В августе, через два месяца после смерти Феликса, Камилло взял Еву на пляж; «однодневный вояж», так он окрестил их поездку. Теперь им было позволено только это. Однодневные вояжи. Они не могли ни остановиться на курорте, ни снять домик, а потому сели на поезд до Виареджо, прошли десять минут от станции, скинули обувь и погрузили ноги в песок, притворяясь, будто они в отпуске – отпуске, в котором так нуждались.
Из-под закатанных брюк Камилло торчали костлявые лодыжки. Он снял шляпу, и теперь ветер ерошил его полуседые волосы, а солнце отражалось от очков, рассыпая блики.

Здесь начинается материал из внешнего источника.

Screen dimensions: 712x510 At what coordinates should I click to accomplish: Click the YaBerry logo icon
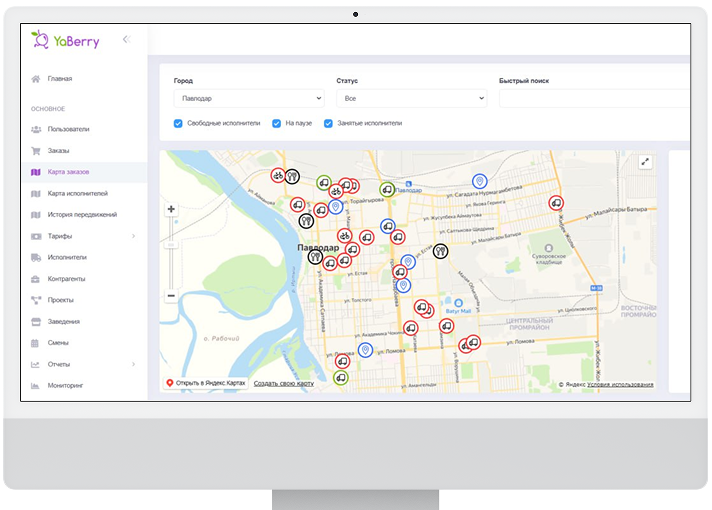click(x=40, y=39)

Ева спустила с плеча корзину для пикников и убрала босоножки внутрь, чтобы не нести их в руках. Пляж был переполнен – настоящий лес зонтов и хохочущей детворы, – и она невольно пожалела о безлюдных пляжах Мареммы, где часами могла идти вдоль кромки прибоя и так и не встретить ни одной живой души.
В конце концов они отыскали местечко, где присесть, и разложили на покрывале обед, разглядывая все и ничего и наслаждаясь хотя бы краткой переменой декораций. Снова налетел ветер, обдав их песком и солеными брызгами, и обед начал ощутимо хрустеть на зубах.
– Забавно, правда? – неразборчиво пробормотал Камилло, глядя себе под ноги.
– Что забавно, пап?
– У меня песок в бутерброде. И такой же песок между пальцами. – И Камилло потряс сперва левой, а затем правой ногой, словно демонстрируя, что да, между пальцами у него действительно сплошной песок.
– Не очень-то забавно, – фыркнула Ева.
– Меня это раздражает. Всюду песок. В еде, в одежде, все натирает, колется и хрустит. Обедать на пляже – так себе удовольствие. Видишь? Что бы я ни делал, некоторых вещей просто не избежать.
В голосе Камилло звучала задумчивость, словно он размышлял над серьезной загадкой или головоломкой. Ева знала, что мысль отца порой ходит окольными тропами, поэтому промолчала, ожидая продолжения.
– Однако весь мой бизнес построен на песке. Песке, соде и извести. Без песка не было бы стекла. Мой отец назвал компанию «Острикой» – устрицей, – потому что устрица берет песчинку и превращает ее в нечто прекрасное. Как и мы. Мы берем песок и превращаем его в стекло.
– Я не знала! Подумать только, дедушка был настоящим романтиком.
– Мы хотим сделать земное прекрасным. Разве не так? – продолжал Камилло, и Ева вспомнила беседу, которая состоялась у них с Анджело на кладбище, когда она объясняла ему суть мицвы.
– Для тебя всё – мицва, – ответила она мягко, беря отца под руку. Глаза ее были обращены к горизонту, а мысли полны Анджело и устрицами. Как бы она ни сопротивлялась, все напоминало ей о нем.
– О, если бы. Я просто устрица, которая прячется в своей раковине и превращает песок в стекло. – В голосе Камилло звучали такая боль и безысходность, что все прочие мысли мигом вылетели у Евы из головы.